Having in the preceding letters had occasion to lay down, and, as I flatter myself, to make good, the general principle, that
no man of ripe years, and of sound mind, ought, out of loving kindness to him, to be hindered from making such bargain, in the way of obtaining money, as, acting with his eyes open, he deems conducive to his interest, I will take your leave for pushing it a little farther, and extending the application of it to another class of regulations still less defensible. I mean the antique laws against what are called Maintenance and Champerty.
To the head of
Maintenance, I think you refer, besides other offences which are not to the present purpose, that of purchasing, upon any terms, any claim, which it requires a suit at law, or in equity, to enforce.
Champerty, which is but a particular modification of this sin of Maintenance, is, I think, the furnishing a man who has such a claim, with regard to a real estate, such money as he may have occasion for, to carry on such claim, upon the terms of receiving a part of the estate in case of success.
What the penalties are for these offences I do not recollect, nor do I think it worth while hunting for them, though I have Blackstone at my elbow. They are, at any rate, sufficiently severe to answer the purpose, the rather as the bargain is made void.
To illustrate the mischievousness of the laws by which they have been created, give me leave to tell you a story, which is but too true an one, and which happened to fall within my own observation.

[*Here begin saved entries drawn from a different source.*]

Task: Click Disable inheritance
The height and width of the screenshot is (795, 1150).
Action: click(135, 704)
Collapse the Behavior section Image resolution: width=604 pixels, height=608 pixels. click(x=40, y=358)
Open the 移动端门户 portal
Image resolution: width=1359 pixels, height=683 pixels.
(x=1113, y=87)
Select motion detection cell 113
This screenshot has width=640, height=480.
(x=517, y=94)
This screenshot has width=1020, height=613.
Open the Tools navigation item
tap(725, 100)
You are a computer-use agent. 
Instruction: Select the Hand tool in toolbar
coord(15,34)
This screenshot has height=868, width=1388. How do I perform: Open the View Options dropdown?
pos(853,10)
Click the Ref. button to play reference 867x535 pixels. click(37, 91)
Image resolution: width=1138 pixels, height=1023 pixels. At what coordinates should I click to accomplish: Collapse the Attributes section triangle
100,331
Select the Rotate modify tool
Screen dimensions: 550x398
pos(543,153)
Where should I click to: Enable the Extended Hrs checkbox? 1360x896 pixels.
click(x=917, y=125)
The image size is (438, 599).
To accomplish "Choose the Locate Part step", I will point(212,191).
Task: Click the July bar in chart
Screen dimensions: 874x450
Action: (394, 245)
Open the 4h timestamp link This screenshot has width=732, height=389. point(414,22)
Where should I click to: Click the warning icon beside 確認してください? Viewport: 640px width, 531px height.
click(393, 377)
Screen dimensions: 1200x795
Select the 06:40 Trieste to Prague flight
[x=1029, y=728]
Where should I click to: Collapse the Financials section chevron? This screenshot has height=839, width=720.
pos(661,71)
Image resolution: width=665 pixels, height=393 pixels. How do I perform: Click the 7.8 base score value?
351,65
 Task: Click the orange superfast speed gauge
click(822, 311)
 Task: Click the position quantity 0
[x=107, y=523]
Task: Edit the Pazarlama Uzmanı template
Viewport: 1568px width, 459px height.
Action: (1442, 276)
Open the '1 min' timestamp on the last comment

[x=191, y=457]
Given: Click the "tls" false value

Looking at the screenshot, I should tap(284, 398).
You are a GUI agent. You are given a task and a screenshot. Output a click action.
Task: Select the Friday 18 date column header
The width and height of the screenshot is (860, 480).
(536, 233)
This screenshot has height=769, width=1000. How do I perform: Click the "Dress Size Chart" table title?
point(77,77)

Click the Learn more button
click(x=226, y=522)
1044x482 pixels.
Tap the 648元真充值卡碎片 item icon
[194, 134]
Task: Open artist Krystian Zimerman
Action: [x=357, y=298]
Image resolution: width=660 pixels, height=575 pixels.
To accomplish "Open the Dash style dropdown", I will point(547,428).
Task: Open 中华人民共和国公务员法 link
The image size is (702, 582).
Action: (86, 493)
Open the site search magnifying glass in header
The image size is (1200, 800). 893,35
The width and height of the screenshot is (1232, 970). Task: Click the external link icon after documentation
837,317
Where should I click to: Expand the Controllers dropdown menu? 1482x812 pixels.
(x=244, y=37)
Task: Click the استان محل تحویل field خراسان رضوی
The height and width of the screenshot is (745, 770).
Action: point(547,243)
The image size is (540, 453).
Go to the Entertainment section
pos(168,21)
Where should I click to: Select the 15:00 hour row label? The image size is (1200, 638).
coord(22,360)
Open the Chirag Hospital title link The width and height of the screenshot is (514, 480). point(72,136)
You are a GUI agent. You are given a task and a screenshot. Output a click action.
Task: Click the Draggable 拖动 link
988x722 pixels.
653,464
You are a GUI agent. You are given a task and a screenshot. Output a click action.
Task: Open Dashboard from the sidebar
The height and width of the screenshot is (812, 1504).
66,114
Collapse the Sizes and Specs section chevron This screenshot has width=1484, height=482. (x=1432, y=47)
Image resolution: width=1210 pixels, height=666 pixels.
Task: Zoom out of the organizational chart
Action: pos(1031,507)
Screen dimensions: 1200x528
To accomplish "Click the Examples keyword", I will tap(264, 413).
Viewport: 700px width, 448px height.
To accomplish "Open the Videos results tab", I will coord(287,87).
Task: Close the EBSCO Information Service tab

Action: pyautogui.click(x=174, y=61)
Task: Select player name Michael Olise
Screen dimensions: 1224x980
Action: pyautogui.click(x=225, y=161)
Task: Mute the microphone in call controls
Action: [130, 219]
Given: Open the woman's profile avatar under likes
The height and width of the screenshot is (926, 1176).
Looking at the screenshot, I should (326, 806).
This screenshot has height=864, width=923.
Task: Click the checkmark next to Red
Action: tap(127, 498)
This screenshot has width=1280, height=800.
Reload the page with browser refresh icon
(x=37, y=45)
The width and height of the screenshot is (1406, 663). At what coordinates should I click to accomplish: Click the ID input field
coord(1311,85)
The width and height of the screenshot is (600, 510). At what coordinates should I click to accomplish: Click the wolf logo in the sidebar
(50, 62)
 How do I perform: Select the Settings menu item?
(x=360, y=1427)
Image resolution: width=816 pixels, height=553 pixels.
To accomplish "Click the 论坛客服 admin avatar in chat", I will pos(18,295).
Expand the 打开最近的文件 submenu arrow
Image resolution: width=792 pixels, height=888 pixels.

A gentleman of my acquaintance had succeeded, during his minority, to an estate of about 3,000
l. a year; I won’t say where. His guardian, concealing from him the value of the estate, which circumstances rendered it easy for him to do, got a conveyance of it from him, during his nonage, for a trifle. Immediately upon the ward’s coming of age, the guardian, keeping him still in darkness, found means to get the conveyance confirmed. Some years afterwards, the ward discovered the value of the inheritance he had been throwing away. Private representations proving, as it may be imagined, ineffectual, he applied to a court of equity. The suit was in some forwardness: the opinion of the ablest counsel highly encouraging: but money there remained none. We all know but too well, that, in spite of the unimpeachable integrity of the bench, that branch of justice, which is particularly dignified with the name of equity, is only for those who can afford to throw away one fortune for the chance of recovering another. Two persons, however, were found, who, between them, were content to defray the expence of the ticket for this lottery, on condition of receiving half the prize. The prospect now became encouraging: when unfortunately one of the adventurers, in exploring the recesses of the bottomless pit, happened to dig up one of the old statutes against Champerty. This blew up the whole project: however the defendant, understanding that, some how or other, his antagonist had found support, had thought fit in the mean time to propose terms, which the plaintiff, after his support had thus dropped from under him, was very glad to close with. He received, I think it was, 3000
l.: and for that he gave up the estate, which was worth about as much yearly, together with the arrears, which were worth about as much as the estate.
Whether, in the barbarous age which gave birth to these barbarous precautions, whether, even under the zenith of feudal anarchy, such fettering regulations could have had reason on their side, is a question of curiosity rather than use. My notion is, that there never was a time, that there never could have been, or can be a time, when the pushing of suitors away from court with one hand, while they are beckoned into. it with another, would not be a policy equally faithless, inconsistent, and absurd. But, what every body must acknowledge, is, that, to the times which called forth these laws, and in which alone they could have started up, the present are as opposite as light to darkness. A mischief, in those times, it seems, but too common, though a mischief not to be cured by such laws, was, that a man would buy a weak claim, in hopes that power. might convert it into a strong one, and that the sword of a baron, stalking into court with a rabble of retainers at his heels, might strike terror into the eyes of a judge upon the bench. At present, what cares an English judge for the swords of an hundred barons?—Neither fearing nor hoping, hating nor loving, the judge of our days is ready with equal phlegm to administer, upon all occasions, that system, whatever it be, of justice, or injustice, which the law has put into his hands. A disposition so consonant to duty could not have then been hoped for: one more consonant is hardly to be wished. Wealth has indeed the monopoly of justice against poverty: and such monopoly it is the direct tendency and necessary effect of regulations like these to strengthen and confirm. But with this monopoly no judge that lives now is at all chargeable. The law created this monopoly: the law, whenever it pleases, may dissolve it.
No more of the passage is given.